What to work on:
1. From the Light Switch page, write out the passage starting with "Directing Digitally: Light" and going on through "in their friendship.".
2. According to the Light Switch page, what passion has Henry Sullivan pursued above all else?
3. Say whether each statement agrees with the Light Switch page, answering yes or no and quoting the words that decide it: (a) Henry is 10 years old in the first scene. (b) The production was by Arizona State University. (c) In the playground game, Aaron plays Cathy.

Excerpt provided:
****************

Directing Digitally: Light Switch

by Dave Osmundsen | Directed by Kristina Friedgen | Produced by Arizona State University, February 2021

Performance Sample

An abridge cut of the first scene of Light Switch. In this scene, a 10-year-old Henry has been playing “Wuthering Heights” on the playground with his best friend, Aaron. In the game Henry as Cathy tries to kiss Aaron as Heathcliff, prompting a turning point in their friendship.

Director’s Note

For an autistic person, navigating a predominantly neurotypical world structure can be a daunting experience.  Social norms that neurotypicals take for granted often befuddle those on the autism spectrum.  In Light Switch, protagonist Henry Sullivan has adapted by pursuing his passion for 19th-Century British Literature above all else. The worlds of Jane Austen, the Bronte sisters and Charles Dickens demonstrate a society steeped in rigid social rules.  Social protocols made it easy to read others’ intentions and subtextual meanings because of the clearly defined symbolic language to which society adhered.  Such overt symbols rarely appear in everyday communications between people today.

****************

Supplied material:
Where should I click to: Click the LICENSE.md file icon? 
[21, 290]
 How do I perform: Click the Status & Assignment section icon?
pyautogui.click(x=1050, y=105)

****************

Responses in order:
1.
Directing Digitally: Light Switch

by Dave Osmundsen | Directed by Kristina Friedgen | Produced by Arizona State University, February 2021

Performance Sample

An abridge cut of the first scene of Light Switch. In this scene, a 10-year-old Henry has been playing “Wuthering Heights” on the playground with his best friend, Aaron. In the game Henry as Cathy tries to kiss Aaron as Heathcliff, prompting a turning point in their friendship.

2. 19th-Century British Literature.

3.
(a) Yes: "a 10-year-old Henry has been playing “Wuthering Heights” on the playground"
(b) Yes: "Produced by Arizona State University, February 2021"
(c) No: "Henry as Cathy tries to kiss Aaron as Heathcliff"